À mon tour, j'applaudis la publication de ce rapport d'information. J'y retrouve de nombreux éléments sur lesquels j'ai travaillé, avec plusieurs membres de la commission des affaires sociales, lors de l'élaboration de la proposition de loi relative à la lutte contre le commerce illégal de drogues. J'en conclus que la question, s'agissant de la légalisation du cannabis, n'est plus de savoir si, mais quand elle aura lieu. Je salue le travail des membres de la mission d'information. Tous n'avaient pas la même position initiale, mais tous ont constaté, après avoir réellement étudié la question, sans préjugés, et interrogé les spécialistes de la sécurité comme des addictions, la même nécessité.

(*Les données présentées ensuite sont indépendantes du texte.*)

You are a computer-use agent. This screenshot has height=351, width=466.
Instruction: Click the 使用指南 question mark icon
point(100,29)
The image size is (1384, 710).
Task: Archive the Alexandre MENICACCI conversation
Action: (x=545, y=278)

Contrairement à ce que craint notre collègue du groupe Les Républicains, il ne s'agit pas de favoriser la consommation de cannabis, mais de mettre un terme, à tout le moins de juguler, la situation absolument insupportable dans laquelle nous sommes depuis plus de trente ans : plus la répression s'intensifie, plus la consommation de cannabis augmente, plus le cannabis lui-même est dangereux, avec un taux de THC toujours croissant, et plus les conséquences de sa consommation sont néfastes pour la société. Sur ce point, il n'y a pas débat entre nous : le cannabis peut tuer. Il peut tuer des consommateurs, en raison de sa dangerosité ; il tue socialement les habitants des quartiers qui subissent le trafic ; il tue des policiers, comme nous l'avons constaté récemment ; il tue aussi, ne l'oublions pas, des petites mains de la drogue, qui cumulent des conditions de travail dantesques avec les dangers de ce trafic, pour la plus grande sécurité des gros trafiquants. Voilà ce à quoi il faut mettre un terme.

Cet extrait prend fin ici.